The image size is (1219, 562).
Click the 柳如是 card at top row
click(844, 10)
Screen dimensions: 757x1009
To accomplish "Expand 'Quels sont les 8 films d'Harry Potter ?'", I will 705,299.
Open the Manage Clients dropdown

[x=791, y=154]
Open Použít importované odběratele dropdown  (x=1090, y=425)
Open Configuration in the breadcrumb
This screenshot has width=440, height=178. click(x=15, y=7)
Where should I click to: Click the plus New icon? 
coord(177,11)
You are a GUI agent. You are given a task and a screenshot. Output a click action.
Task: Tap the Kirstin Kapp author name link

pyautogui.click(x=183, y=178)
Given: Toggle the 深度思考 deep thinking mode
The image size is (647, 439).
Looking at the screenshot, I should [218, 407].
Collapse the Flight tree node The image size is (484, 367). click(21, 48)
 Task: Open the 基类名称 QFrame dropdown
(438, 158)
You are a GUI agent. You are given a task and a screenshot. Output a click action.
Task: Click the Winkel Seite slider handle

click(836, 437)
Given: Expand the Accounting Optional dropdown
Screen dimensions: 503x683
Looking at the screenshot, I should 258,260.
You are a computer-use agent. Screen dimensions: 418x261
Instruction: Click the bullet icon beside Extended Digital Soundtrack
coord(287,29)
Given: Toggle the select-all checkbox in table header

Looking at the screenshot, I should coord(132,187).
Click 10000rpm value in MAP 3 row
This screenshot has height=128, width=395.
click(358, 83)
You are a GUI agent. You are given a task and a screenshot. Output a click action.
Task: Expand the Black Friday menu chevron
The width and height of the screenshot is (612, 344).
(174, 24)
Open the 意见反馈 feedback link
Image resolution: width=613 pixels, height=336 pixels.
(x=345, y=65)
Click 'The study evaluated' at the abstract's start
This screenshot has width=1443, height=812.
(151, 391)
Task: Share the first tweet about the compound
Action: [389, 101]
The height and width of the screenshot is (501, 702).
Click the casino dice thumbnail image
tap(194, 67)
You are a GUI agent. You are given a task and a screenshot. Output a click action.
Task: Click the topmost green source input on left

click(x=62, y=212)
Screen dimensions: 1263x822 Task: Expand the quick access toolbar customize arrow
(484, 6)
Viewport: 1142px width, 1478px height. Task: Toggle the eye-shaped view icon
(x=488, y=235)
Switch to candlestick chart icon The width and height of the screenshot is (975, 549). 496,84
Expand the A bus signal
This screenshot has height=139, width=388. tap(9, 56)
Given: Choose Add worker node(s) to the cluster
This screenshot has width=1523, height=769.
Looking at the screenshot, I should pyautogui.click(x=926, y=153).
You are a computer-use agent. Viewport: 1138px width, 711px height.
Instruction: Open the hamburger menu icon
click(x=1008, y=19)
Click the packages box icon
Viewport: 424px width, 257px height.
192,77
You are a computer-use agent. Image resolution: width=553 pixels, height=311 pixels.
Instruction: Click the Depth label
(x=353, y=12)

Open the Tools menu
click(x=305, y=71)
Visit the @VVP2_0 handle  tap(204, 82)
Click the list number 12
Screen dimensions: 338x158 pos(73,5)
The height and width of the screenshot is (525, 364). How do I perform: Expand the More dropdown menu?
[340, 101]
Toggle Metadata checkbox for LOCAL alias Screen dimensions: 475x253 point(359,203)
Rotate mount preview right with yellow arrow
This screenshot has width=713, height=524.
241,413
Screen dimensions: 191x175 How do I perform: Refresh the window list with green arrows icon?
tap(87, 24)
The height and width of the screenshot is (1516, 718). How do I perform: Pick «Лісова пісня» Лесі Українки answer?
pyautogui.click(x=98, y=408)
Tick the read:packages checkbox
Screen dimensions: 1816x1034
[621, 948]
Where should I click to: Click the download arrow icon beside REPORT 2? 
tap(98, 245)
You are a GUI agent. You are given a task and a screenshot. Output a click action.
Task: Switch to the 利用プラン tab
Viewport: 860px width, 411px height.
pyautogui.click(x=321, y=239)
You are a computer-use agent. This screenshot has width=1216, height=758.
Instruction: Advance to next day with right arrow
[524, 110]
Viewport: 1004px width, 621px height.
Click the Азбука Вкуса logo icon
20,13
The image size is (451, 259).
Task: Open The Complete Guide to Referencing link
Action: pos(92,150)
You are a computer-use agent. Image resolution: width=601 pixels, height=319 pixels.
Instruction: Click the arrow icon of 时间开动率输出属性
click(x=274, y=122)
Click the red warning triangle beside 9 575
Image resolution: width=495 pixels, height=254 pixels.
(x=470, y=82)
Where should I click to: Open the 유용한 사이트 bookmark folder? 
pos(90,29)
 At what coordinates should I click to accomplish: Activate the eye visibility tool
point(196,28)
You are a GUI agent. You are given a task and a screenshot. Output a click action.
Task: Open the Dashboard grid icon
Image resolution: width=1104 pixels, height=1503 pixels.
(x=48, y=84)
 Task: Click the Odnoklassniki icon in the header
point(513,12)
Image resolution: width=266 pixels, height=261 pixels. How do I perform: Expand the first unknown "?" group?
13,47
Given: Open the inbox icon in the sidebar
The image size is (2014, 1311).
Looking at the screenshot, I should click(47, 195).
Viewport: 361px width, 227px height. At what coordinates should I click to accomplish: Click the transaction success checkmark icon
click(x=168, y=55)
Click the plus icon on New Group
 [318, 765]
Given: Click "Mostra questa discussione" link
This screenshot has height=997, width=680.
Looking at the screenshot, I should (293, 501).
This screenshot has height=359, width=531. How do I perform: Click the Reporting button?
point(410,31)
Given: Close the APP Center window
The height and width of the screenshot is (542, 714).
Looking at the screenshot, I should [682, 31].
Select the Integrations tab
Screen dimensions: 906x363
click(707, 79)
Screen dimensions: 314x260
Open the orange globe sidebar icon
•••
* Work to be completed
Convert every line of the rows above into a Markdown table with the columns "Line No." and "Text", numbering the lines in order and leaving out the blank ones.

* Solved exercise
| Line No. | Text |
|---|---|
| 1 | The image size is (1219, 562). |
| 2 | Click the 柳如是 card at top row |
| 3 | click(844, 10) |
| 4 | Screen dimensions: 757x1009 |
| 5 | To accomplish "Expand 'Quels sont les 8 films d'Harry Potter ?'", I will 705,299. |
| 6 | Open the Manage Clients dropdown |
| 7 | [x=791, y=154] |
| 8 | Open Použít importované odběratele dropdown  (x=1090, y=425) |
| 9 | Open Configuration in the breadcrumb |
| 10 | This screenshot has width=440, height=178. click(x=15, y=7) |
| 11 | Where should I click to: Click the plus New icon?  |
| 12 | coord(177,11) |
| 13 | You are a GUI agent. You are given a task and a screenshot. Output a click action. |
| 14 | Task: Tap the Kirstin Kapp author name link |
| 15 | pyautogui.click(x=183, y=178) |
| 16 | Given: Toggle the 深度思考 deep thinking mode |
| 17 | The image size is (647, 439). |
| 18 | Looking at the screenshot, I should [218, 407]. |
| 19 | Collapse the Flight tree node The image size is (484, 367). click(21, 48) |
| 20 |  Task: Open the 基类名称 QFrame dropdown |
| 21 | (438, 158) |
| 22 | You are a GUI agent. You are given a task and a screenshot. Output a click action. |
| 23 | Task: Click the Winkel Seite slider handle |
| 24 | click(836, 437) |
| 25 | Given: Expand the Accounting Optional dropdown |
| 26 | Screen dimensions: 503x683 |
| 27 | Looking at the screenshot, I should 258,260. |
| 28 | You are a computer-use agent. Screen dimensions: 418x261 |
| 29 | Instruction: Click the bullet icon beside Extended Digital Soundtrack |
| 30 | coord(287,29) |
| 31 | Given: Toggle the select-all checkbox in table header |
| 32 | Looking at the screenshot, I should coord(132,187). |
| 33 | Click 10000rpm value in MAP 3 row |
| 34 | This screenshot has height=128, width=395. |
| 35 | click(358, 83) |
| 36 | You are a GUI agent. You are given a task and a screenshot. Output a click action. |
| 37 | Task: Expand the Black Friday menu chevron |
| 38 | The width and height of the screenshot is (612, 344). |
| 39 | (174, 24) |
| 40 | Open the 意见反馈 feedback link |
| 41 | Image resolution: width=613 pixels, height=336 pixels. |
| 42 | (x=345, y=65) |
| 43 | Click 'The study evaluated' at the abstract's start |
| 44 | This screenshot has width=1443, height=812. |
| 45 | (151, 391) |
| 46 | Task: Share the first tweet about the compound |
| 47 | Action: [389, 101] |
| 48 | The height and width of the screenshot is (501, 702). |
| 49 | Click the casino dice thumbnail image |
| 50 | tap(194, 67) |
| 51 | You are a GUI agent. You are given a task and a screenshot. Output a click action. |
| 52 | Task: Click the topmost green source input on left |
| 53 | click(x=62, y=212) |
| 54 | Screen dimensions: 1263x822 Task: Expand the quick access toolbar customize arrow |
| 55 | (484, 6) |
| 56 | Viewport: 1142px width, 1478px height. Task: Toggle the eye-shaped view icon |
| 57 | (x=488, y=235) |
| 58 | Switch to candlestick chart icon The width and height of the screenshot is (975, 549). 496,84 |
| 59 | Expand the A bus signal |
| 60 | This screenshot has height=139, width=388. tap(9, 56) |
| 61 | Given: Choose Add worker node(s) to the cluster |
| 62 | This screenshot has width=1523, height=769. |
| 63 | Looking at the screenshot, I should pyautogui.click(x=926, y=153). |
| 64 | You are a computer-use agent. Viewport: 1138px width, 711px height. |
| 65 | Instruction: Open the hamburger menu icon |
| 66 | click(x=1008, y=19) |
| 67 | Click the packages box icon |
| 68 | Viewport: 424px width, 257px height. |
| 69 | 192,77 |
| 70 | You are a computer-use agent. Image resolution: width=553 pixels, height=311 pixels. |
| 71 | Instruction: Click the Depth label |
| 72 | (x=353, y=12) |
| 73 | Open the Tools menu |
| 74 | click(x=305, y=71) |
| 75 | Visit the @VVP2_0 handle  tap(204, 82) |
| 76 | Click the list number 12 |
| 77 | Screen dimensions: 338x158 pos(73,5) |
| 78 | The height and width of the screenshot is (525, 364). How do I perform: Expand the More dropdown menu? |
| 79 | [340, 101] |
| 80 | Toggle Metadata checkbox for LOCAL alias Screen dimensions: 475x253 point(359,203) |
| 81 | Rotate mount preview right with yellow arrow |
| 82 | This screenshot has width=713, height=524. |
| 83 | 241,413 |
| 84 | Screen dimensions: 191x175 How do I perform: Refresh the window list with green arrows icon? |
| 85 | tap(87, 24) |
| 86 | The height and width of the screenshot is (1516, 718). How do I perform: Pick «Лісова пісня» Лесі Українки answer? |
| 87 | pyautogui.click(x=98, y=408) |
| 88 | Tick the read:packages checkbox |
| 89 | Screen dimensions: 1816x1034 |
| 90 | [621, 948] |
| 91 | Where should I click to: Click the download arrow icon beside REPORT 2?  |
| 92 | tap(98, 245) |
| 93 | You are a GUI agent. You are given a task and a screenshot. Output a click action. |
| 94 | Task: Switch to the 利用プラン tab |
| 95 | Viewport: 860px width, 411px height. |
| 96 | pyautogui.click(x=321, y=239) |
| 97 | You are a computer-use agent. This screenshot has width=1216, height=758. |
| 98 | Instruction: Advance to next day with right arrow |
| 99 | [524, 110] |
| 100 | Viewport: 1004px width, 621px height. |
| 101 | Click the Азбука Вкуса logo icon |
| 102 | 20,13 |
| 103 | The image size is (451, 259). |
| 104 | Task: Open The Complete Guide to Referencing link |
| 105 | Action: pos(92,150) |
| 106 | You are a computer-use agent. Image resolution: width=601 pixels, height=319 pixels. |
| 107 | Instruction: Click the arrow icon of 时间开动率输出属性 |
| 108 | click(x=274, y=122) |
| 109 | Click the red warning triangle beside 9 575 |
| 110 | Image resolution: width=495 pixels, height=254 pixels. |
| 111 | (x=470, y=82) |
| 112 | Where should I click to: Open the 유용한 사이트 bookmark folder?  |
| 113 | pos(90,29) |
| 114 |  At what coordinates should I click to accomplish: Activate the eye visibility tool |
| 115 | point(196,28) |
| 116 | You are a GUI agent. You are given a task and a screenshot. Output a click action. |
| 117 | Task: Open the Dashboard grid icon |
| 118 | Image resolution: width=1104 pixels, height=1503 pixels. |
| 119 | (x=48, y=84) |
| 120 |  Task: Click the Odnoklassniki icon in the header |
| 121 | point(513,12) |
| 122 | Image resolution: width=266 pixels, height=261 pixels. How do I perform: Expand the first unknown "?" group? |
| 123 | 13,47 |
| 124 | Given: Open the inbox icon in the sidebar |
| 125 | The image size is (2014, 1311). |
| 126 | Looking at the screenshot, I should click(47, 195). |
| 127 | Viewport: 361px width, 227px height. At what coordinates should I click to accomplish: Click the transaction success checkmark icon |
| 128 | click(x=168, y=55) |
| 129 | Click the plus icon on New Group |
| 130 |  [318, 765] |
| 131 | Given: Click "Mostra questa discussione" link |
| 132 | This screenshot has height=997, width=680. |
| 133 | Looking at the screenshot, I should (293, 501). |
| 134 | This screenshot has height=359, width=531. How do I perform: Click the Reporting button? |
| 135 | point(410,31) |
| 136 | Given: Close the APP Center window |
| 137 | The height and width of the screenshot is (542, 714). |
| 138 | Looking at the screenshot, I should [682, 31]. |
| 139 | Select the Integrations tab |
| 140 | Screen dimensions: 906x363 |
| 141 | click(707, 79) |
| 142 | Screen dimensions: 314x260 |
| 143 | Open the orange globe sidebar icon |